Purpose: The rationale of the current study was to develop 6-mercaptopurine (6-MP)-mediated hematological toxicity prediction model for acute lymphoblastic leukemia (ALL) therapeutic management.
Methods: A total of 96 children with ALL undergoing therapy with MCP-841 protocol were screened for all the ten exons of TPMT, exon 2, exon 3 and intron 2 of ITPA using bidirectional sequencing. This dataset was used to construct prediction models of leucopenia grade by constructing classification and regression trees (CART) followed by smart pruning.

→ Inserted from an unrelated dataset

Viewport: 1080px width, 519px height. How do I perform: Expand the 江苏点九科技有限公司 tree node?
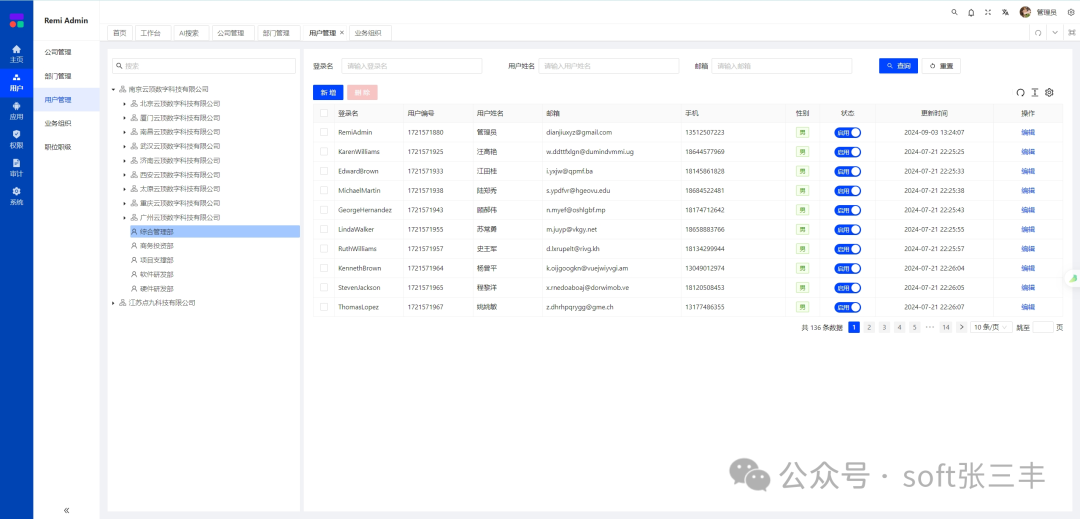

Results: The developed CART model indicated TPMT*12 and TPMT*3C as the key determinants of toxicity. TPMT int3, int4 and int7 polymorphisms exert toxicity when co-segregated with one mutated allele of TPMT*12 or TPMT*3C or ITPA exon 3. The developed CART model exhibited 93.6% accuracy in predicting the toxicity. The area under the receiver operating characteristic curve was 0.9649.
Conclusions: TPMT *3C and TPMT*12 are the key determinants of 6-MP-mediated hematological toxicity while other variants of TPMT (int3, int4 and int7) and ITPA ex2 interact synergistically with TPMT*3C or TPMT*12 variant alleles to enhance the toxicity. TPMT and ITPA variants cumulatively are excellent predictors of 6-MP-mediated toxicity.
Keywords: 6-Mercaptopurine; Acute lymphoblastic leukemia; Glutamate carboxypeptidase II; Leucopenia grade; Machine learning; Thiopurine methyl transferase.